Law and Order in the Rule of St. Benedict

By a Benedictine Monk

On three different occasions in his Rule, St. Benedict, quoting Scripture, encourages his monks to a high-level of justice in their monastic life. He commands the monk: “Not to do to another what one would not have done to oneself.” Many of his commentators have called this little phrase “The Golden Rule” within the Rule. This “golden rule” is like a summary of the doctrine of charity taught by our Lord Jesus Christ: “All things therefore whatsoever you would that men should do to you, do you also to them. For this is the law and the prophets.” Our Lord, calling this little phrase: “the law and the prophets” shows us the importance that He places upon this very simple thought.

To treat others in the way that one would like to be treated by them is itself a beautiful code of life. In modern society there are many thousands of laws trying to regulate the moral behavior of the citizens of the country. So many laws are needed because of the great depravity of modern man who refuses to treat his neighbor in a way that he himself would like to be treated by his neighbor. The more man disobeys the laws that God has written in nature, the more laws man has to write to try to regulate his behavior. The greatest tragedy imaginable for a nation is to officially impose laws which are contrary to the nature that God has created. Unfortunately, this is exactly what many modern nations are imposing upon their citizens. Let us consider a few examples of iniquitous laws imposed upon the nation’s citizens that do not follow the “golden rule” quoted in the Rule of St. Benedict.

If you were growing in your mother’s womb, would you like to be ripped apart, limb by limb, by your own mother and some murderous doctor? If you were a young girl, would you like to share a public restroom with a known male sex offender who identifies himself as a female? If you were a growing child, still in the state of immaturity, would you like to have the legal right to decide to change your gender without fully understanding the definitive consequences of this operation? If you owned a small business, would you like to see so-called peaceful protesters protected by the laws of the nation steal your hard-earned goods and burn your building to the ground in the name of social injustice? If we accept these unjust laws and actually put them into practice, we are disobeying the law of God which says that we should not do to another what we would not like to have done to ourselves.
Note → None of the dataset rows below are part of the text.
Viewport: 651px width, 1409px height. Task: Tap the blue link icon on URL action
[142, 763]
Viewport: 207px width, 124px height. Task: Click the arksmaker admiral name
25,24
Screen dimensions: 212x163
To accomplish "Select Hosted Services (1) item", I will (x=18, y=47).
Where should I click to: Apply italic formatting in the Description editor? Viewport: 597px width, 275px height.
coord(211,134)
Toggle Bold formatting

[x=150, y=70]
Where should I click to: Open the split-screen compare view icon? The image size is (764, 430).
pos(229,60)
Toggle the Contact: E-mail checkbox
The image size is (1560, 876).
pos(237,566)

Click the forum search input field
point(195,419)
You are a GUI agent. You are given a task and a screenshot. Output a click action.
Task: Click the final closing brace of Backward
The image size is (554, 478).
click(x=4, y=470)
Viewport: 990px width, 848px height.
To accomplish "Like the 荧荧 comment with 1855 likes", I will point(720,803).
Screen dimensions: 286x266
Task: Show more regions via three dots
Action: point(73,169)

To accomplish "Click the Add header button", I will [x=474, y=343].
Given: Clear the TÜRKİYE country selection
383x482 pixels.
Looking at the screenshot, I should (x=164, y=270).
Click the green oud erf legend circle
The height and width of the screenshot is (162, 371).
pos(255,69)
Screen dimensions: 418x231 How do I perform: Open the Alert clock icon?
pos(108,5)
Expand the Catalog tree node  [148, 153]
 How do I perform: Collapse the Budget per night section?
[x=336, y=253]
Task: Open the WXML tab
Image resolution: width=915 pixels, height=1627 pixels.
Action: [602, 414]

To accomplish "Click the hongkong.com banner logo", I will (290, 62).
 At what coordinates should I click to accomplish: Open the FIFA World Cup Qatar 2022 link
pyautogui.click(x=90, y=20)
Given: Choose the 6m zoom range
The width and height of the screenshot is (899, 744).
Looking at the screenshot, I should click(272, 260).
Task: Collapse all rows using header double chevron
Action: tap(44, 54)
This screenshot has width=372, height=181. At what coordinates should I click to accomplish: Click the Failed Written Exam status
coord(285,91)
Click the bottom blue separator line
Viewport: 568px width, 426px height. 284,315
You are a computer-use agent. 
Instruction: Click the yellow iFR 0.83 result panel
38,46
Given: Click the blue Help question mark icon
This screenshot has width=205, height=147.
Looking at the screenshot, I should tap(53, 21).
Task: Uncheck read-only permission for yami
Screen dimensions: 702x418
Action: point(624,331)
If on the contrary, man carried this very simple law within his heart, he would reduce the many laws of modern society to one simple code of life. This law can be carried with man at all times and wherever he goes. If he truly treated his neighbor with the respect and charity with which he would like to be treated, human society would be a very beautiful expression of fraternal charity, based on the love of God. Imagine the man that truly believed this law, he would be able to live a life without hatred, anger and bitterness towards his neighbor. Love calls upon love. If we treat our neighbor with great charity, he will be encouraged to treat us in the same way.

The Desert Fathers left us many examples of this law of compassion and love for one’s neighbor. A monk from one of the desert communities had fallen into a grave fault and his fellow monks expelled him from the monastery. He sought refuge with St. Anthony of the Desert. After a few days, St. Anthony sent him back to his monastery and the other monks once again expelled him. St. Anthony went to the monastery to teach them compassion through a parable. “There was a ship that had to abandon all of its cargo because of a terrible storm. It was so damaged that it was sinking very quickly, but with great effort it made it to the shore. And you seeing this man in such a state throw him back to the sea so that he would perish.” St. Anthony taught those monks to treat others with the same compassion with which they would like to be treated. Our Lord taught His disciples to pray with this same thought: “Forgive us our trespasses as we forgive those that trespass against us. . .” thus reminding us to treat our neighbor in the same way that we would like to be treated by him.

How would we like to be treated by our neighbor? All men would like to be thought well of instead of criticized and misjudged, to be forgiven of all shortcomings, to be encouraged in the midst of tribulation, to be visited when sick or imprisoned, in short to be sincerely loved by our neighbor. With Our Lord, St. Benedict teaches us true law and order: “Not to do to another what one would not have done to oneself.”